[AIM A] In the passage on open source licensing, what crucial attribute do the terms "Open Source" and "Free Software" describe for the projects they are attached to?

[EXCERPTED TEXT]
Start
The terms "Open Source" and "Free Software" almost always describe the licensing state of a piece of software. For the software projects that they are attached to, they describe a crucial attribute — your rights as a software developer and user to read, modify, build on, and use the source code of a project for your uses. "Open Source" and "Free Software" are also implicitly attached to the concept of an open development process — the software is worked on, improved, and distributed by a self-selected group of developers to the benefit of all — but this is not always the case. This article will describe and discuss the development processes of four projects that I am familiar with in the Open Source GIS domain and will describe the role that I think that OSGeo should provide in ensuring open development for its member projects.
End
[AIM B] Please rescale the stretch of rows from the line containing "Task: Click the -48dB vertical axis label" through the end of the rows, repeating every line with its requests. Multiply each coordinate in the answers by 1.1, round to whole numbers with halves going up, and leave out the pictures.

Source data
Start
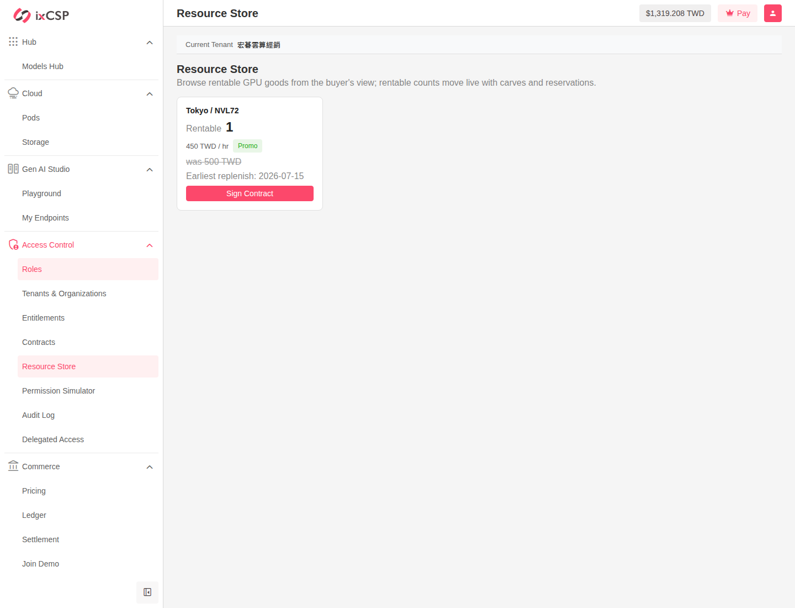Collapse the Hub section chevron
Image resolution: width=795 pixels, height=608 pixels.
coord(150,43)
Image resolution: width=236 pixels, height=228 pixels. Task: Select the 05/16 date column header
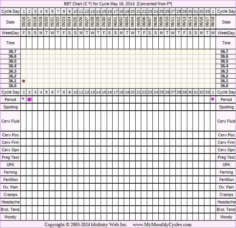(23, 22)
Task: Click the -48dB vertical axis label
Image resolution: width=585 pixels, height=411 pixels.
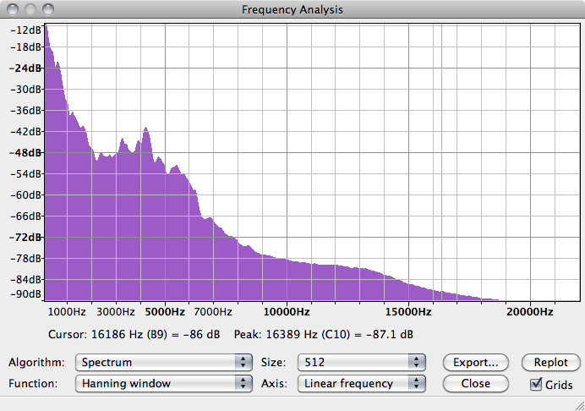Action: point(25,153)
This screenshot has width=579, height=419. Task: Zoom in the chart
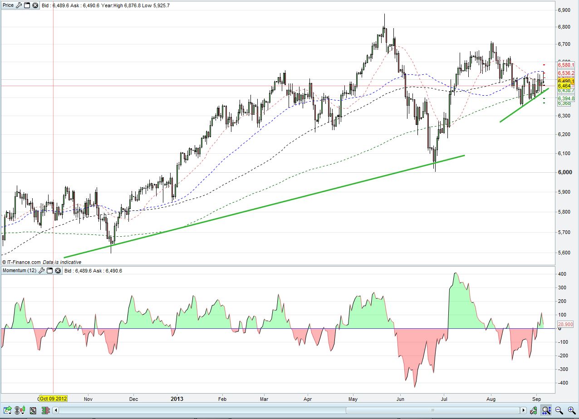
End
[WRITTEN RESPONSE A] They describe your rights as a software developer and user to read, modify, build on, and use a project's source code for your own uses.

[WRITTEN RESPONSE B]
Task: Click the -48dB vertical axis label
Image resolution: width=585 pixels, height=411 pixels.
Action: point(28,168)
This screenshot has width=579, height=419. Task: Zoom in the chart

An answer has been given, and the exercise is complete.